2015: a) We also have a water colour painting called 'Crazy Kate's Cottage' by L. Bowden, discovered in my mother-in-law's attic. It was given as a present in 1936. b) I have 2 water colours or possible prints: 'The Bridge, Jesmond Dene' and 'The Old Mill, Jesmond Dene', signed by L Bowden. They were in my grandmother's cottage in the early 1950's and my father thought she had received them as wedding presents; he was born in 1920. c) The following watercolours are added to her 'Known list' - Dunston Exmoor, Clovelly Devon, Porlock Exmoor. d) 2015: Two correspondents have written to say that they have works by L Bowden. One reader has two watercolours/or prints which illustrates the artist's visit to the English lakes, one being of Grasmere Church and the other of a watermill. The second correspondent reports rescuing a watercolour of a turn of the 20th-century boating scene, signed L Bowden. A third writer has a signed watercolour of Dunster, by 'Ly Bowden'. Is this the same artist? 2015 - Thirty years ago when a correspondent inherited her aunt's house, two paintings by Laura Bowden were left: one of St Michael's Mount and the other of Mevagissey. Many thanks to new readers for helping to build this list; in answer to several queries however, we have no further biographical information about this artist. Should more come to light we will post it here.
2016: A correspondent has been in touch to report the acquisition at a car boot sale of a painting or print, signed 'L Bowden' entitled 'Grasmere Church'.
2018: We have been contacted by a correspondent who has a print or watercolour by L Bowden entitled 'The Old Mill, Jesmond Dene' which he purchased 40-50 years ago.
2019: A correspondent reports that he has come across a print by L Bowden entitled 'The Openings, Robin Hood's Bay' depicting a woman walking down a steeply sloped stepped street between cottages.

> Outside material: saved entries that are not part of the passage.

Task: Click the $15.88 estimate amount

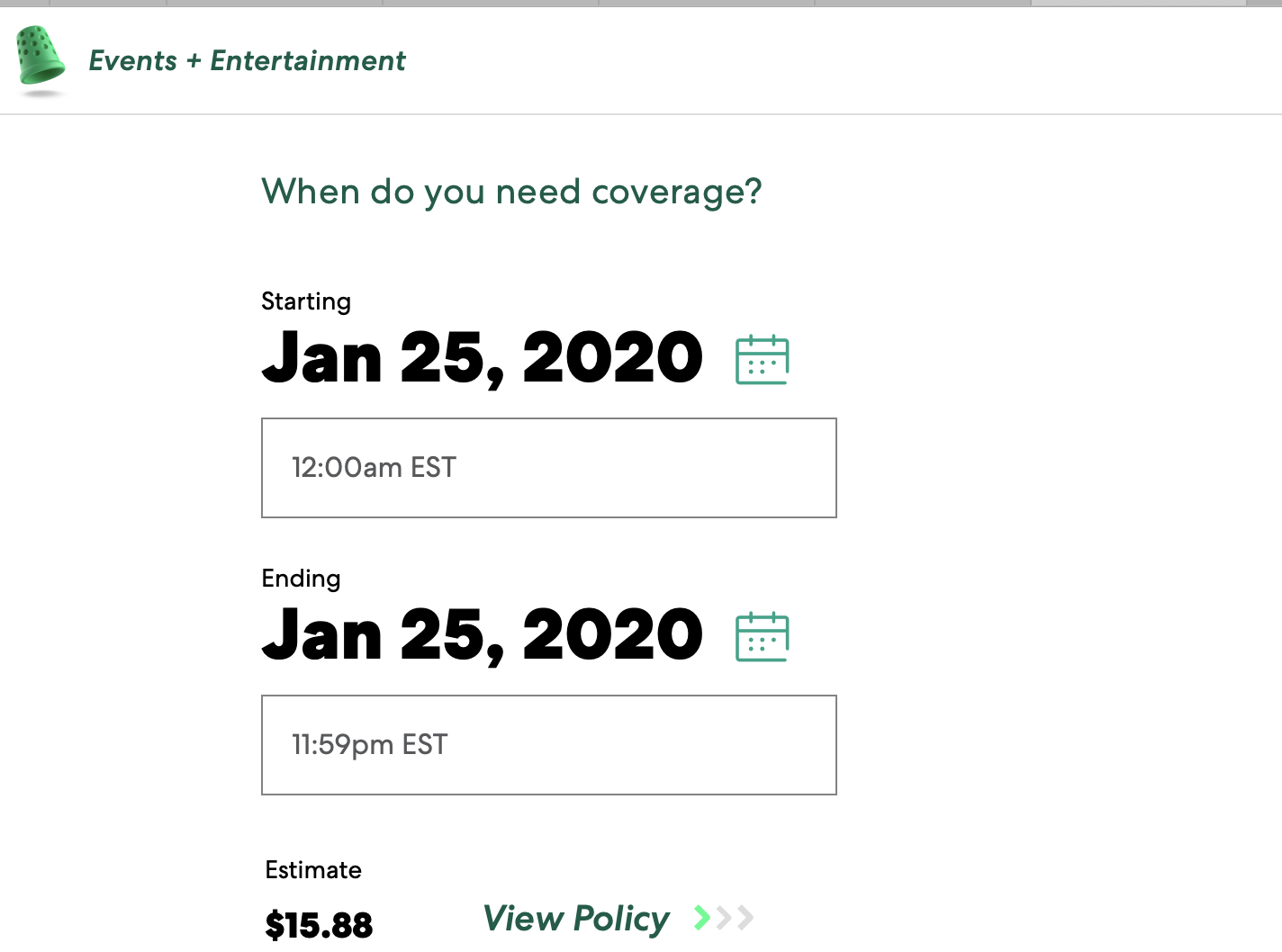Action: 319,925
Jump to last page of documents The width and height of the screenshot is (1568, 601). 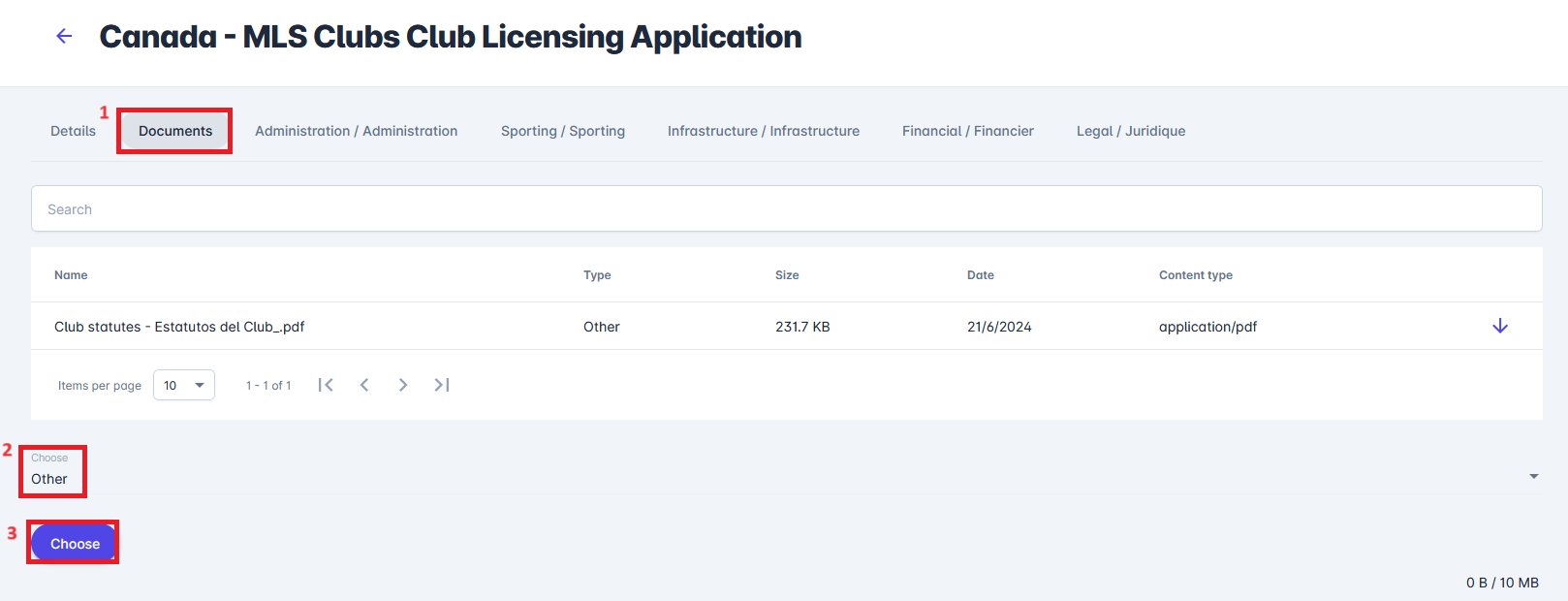(x=442, y=385)
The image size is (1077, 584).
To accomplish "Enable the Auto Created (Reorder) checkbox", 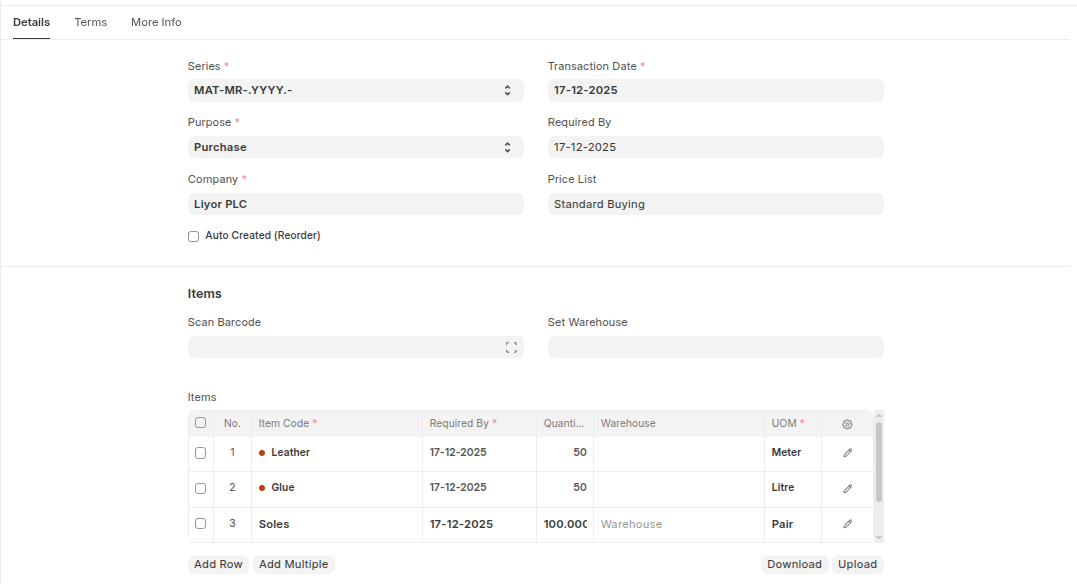I will click(194, 237).
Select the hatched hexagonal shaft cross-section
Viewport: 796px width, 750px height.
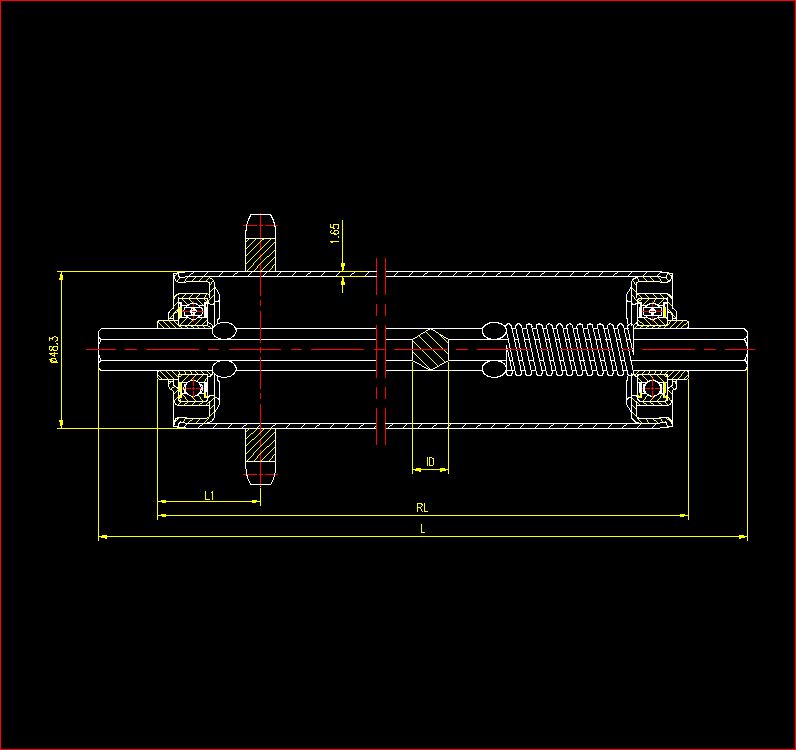coord(431,349)
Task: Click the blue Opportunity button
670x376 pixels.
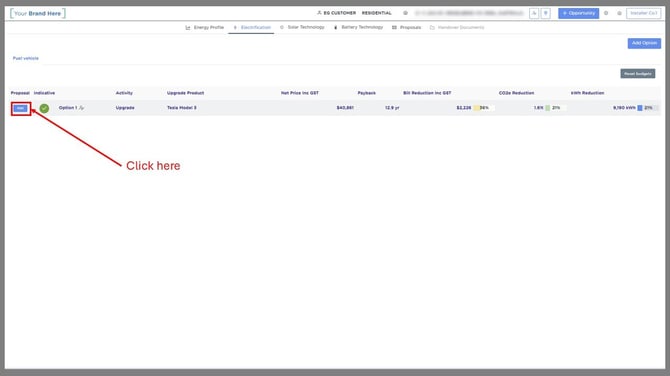Action: [579, 13]
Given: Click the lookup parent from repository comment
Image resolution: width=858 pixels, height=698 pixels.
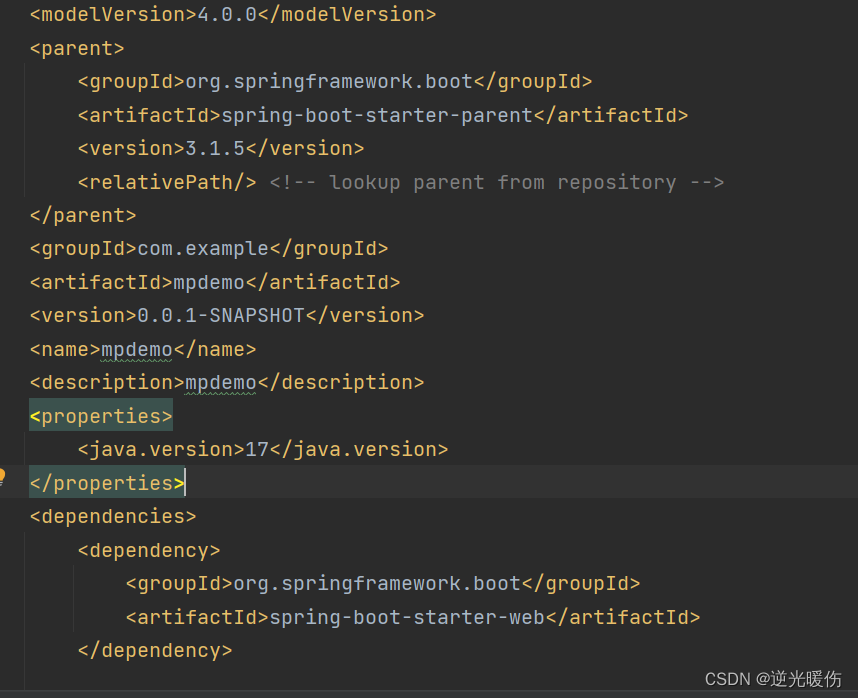Looking at the screenshot, I should pos(495,182).
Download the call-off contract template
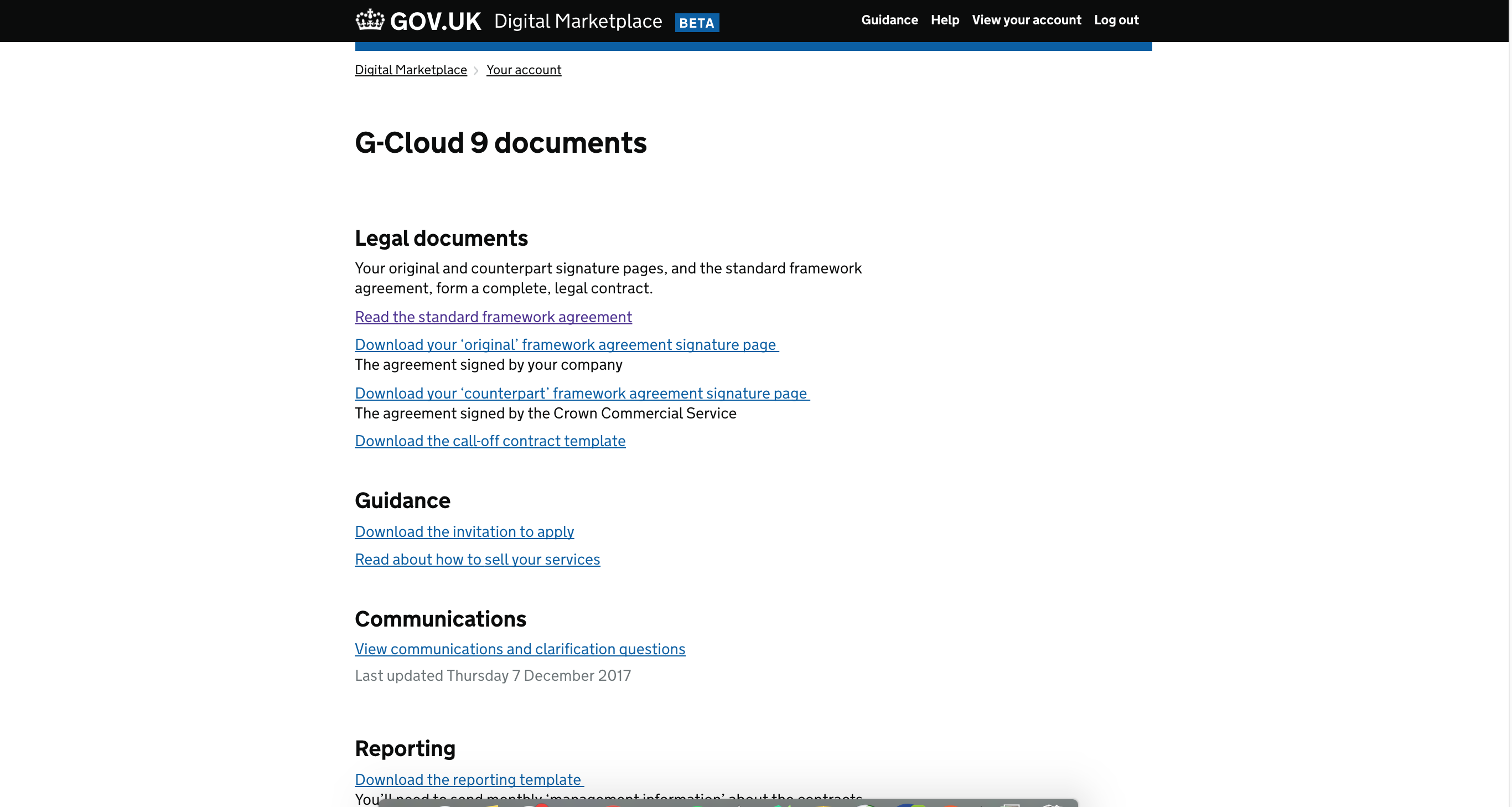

2019: A further correspondent has written to tell us of two signed prints by L Bowden, showing scenes in Clovelly and Whitby.
2022: We have been told of a print by L Bowden of 'The Openings', a cobbled street in Robin Hoods Bay, which has been in the correspondent's family for many years.
2023: A correspondent informs us of two prints found in Norwill, Lancs, of St Michaels Mount and Mevagissey Harbour.
2024: A correspondent from Australia has told us of a lovely print in her possession which depicts East Cliff, Whitby (Ref. P267/3).
2024: We have been told of two further images by Bowden: 'Mousehole, Cornwall' and 'Crazy Kate's Cottage'.
2025: Works by this artist continue to emerge - this time, a print of a watercolour discovered in an attic at a house clearance, showing the coast around Staithes, Yorkshire, with sailing boats.
2025: Another correspondent has told us of two Lake District paintings she has been given, one of Grasmere Church, and one of a house on the bridge at Ambleside. Until recently these works resided in a house in Whitehaven, Cumbria.
Clare Bowen grew up in Hayling, Hampshire. In 2021 she moved to Newlyn.
Her work has been exhibited widely throughout the UK.
She became a member of STISA in 2025.